Researchers at the Technical University of Munich (TUM) and the Helmholtz Zentrum Munchen in Germany noted that people in high-risk groups can protect themselves by watching pollen forecasts and wearing dust filter masks.
The team collected data on airborne pollen concentrations, weather conditions and SARS-CoV-2 infections, taking into consideration the variation of infection rates from one day to another, and the total number of positive tests.
The researchers also included data on population density and the effects of lockdown measures.
The study, published in the journal Proceedings of the National Academy of Sciences, analysed pollen data from 130 stations in 31 countries on five continents.
The team showed that airborne pollen can account for, on average, 44 per cent of the variation in infection rates, with humidity and air temperature also playing a role in some cases.
During intervals without lockdown regulations, infection rates were on average four per cent higher with every increase of 100 grains of airborne pollen per cubic meter, the researchers said.
In some German cities, concentrations of up to 500 pollen grains per cubic meter per day led to an overall increase in infection rates of more than 20 per cent, they said.
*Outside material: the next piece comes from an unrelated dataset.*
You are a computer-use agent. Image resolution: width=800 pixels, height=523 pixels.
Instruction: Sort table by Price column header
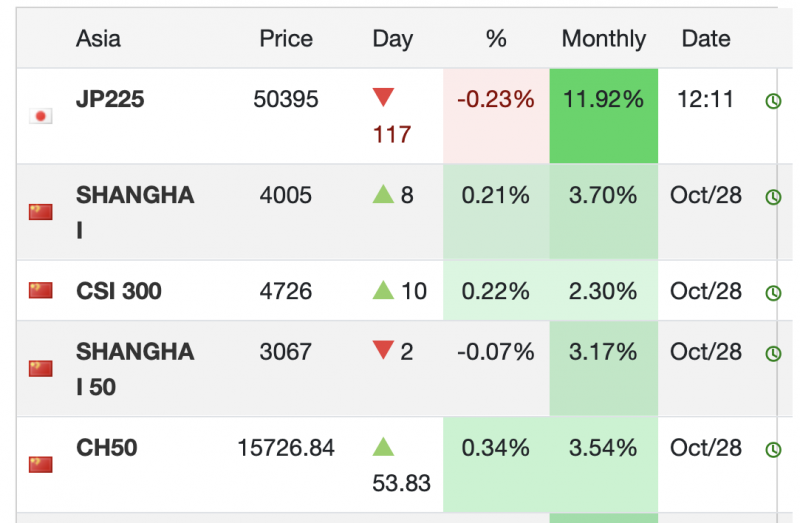(286, 39)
However, in the regions where lockdown rules were in effect, the infection numbers were on average only half as high at comparable pollen concentrations, according to the study.
The researchers explained that high pollen concentrations lead to a weaker immune response in airways to viruses that can cause coughs and colds.
They noted that when a virus enters the body, infected cells usually send out messenger proteins, adding this is also the case with SARS-CoV-2.
These proteins, known as antiviral interferons, signal nearby cells to escalate their antiviral defences to keep the invaders at bay.
Additionally, an appropriate inflammation response is activated to fight the viruses, according to the researchers.
However, the researchers said, if airborne pollen concentrations are high, and pollen grains are inhaled with the virus particles, fewer antiviral interferons are generated.
The beneficial inflammatory response itself is also affected, they said.
The study suggests that high concentration of pollen can lead to an increase in the number of respiratory illnesses, including Covid-19.
Whether individuals are allergic to the different pollen types is irrelevant, the researchers said.
“You cannot avoid exposure to airborne pollen,” says Stefanie Gilles, first author of the study.
“People in high-risk groups should, therefore, be informed that high levels of airborne pollen concentrations lead to an increased susceptibility to viral respiratory tract infections,” Gilles said.
The researchers noted that when studying the spread of SARS-CoV-2, environmental factors such as pollen must be taken into account.
Increased awareness of these effects is an important step in preventing and mitigating the impact of Covid-19, they added.
Claudia Traidl-Hoffmann, study author and a professor of environmental medicine, advises people at high-risk to monitor pollen forecasts.
“Wearing a particle filtering mask when pollen concentrations are high can keep both the virus and pollen out of the airways,” Traidl-Hoffmann said.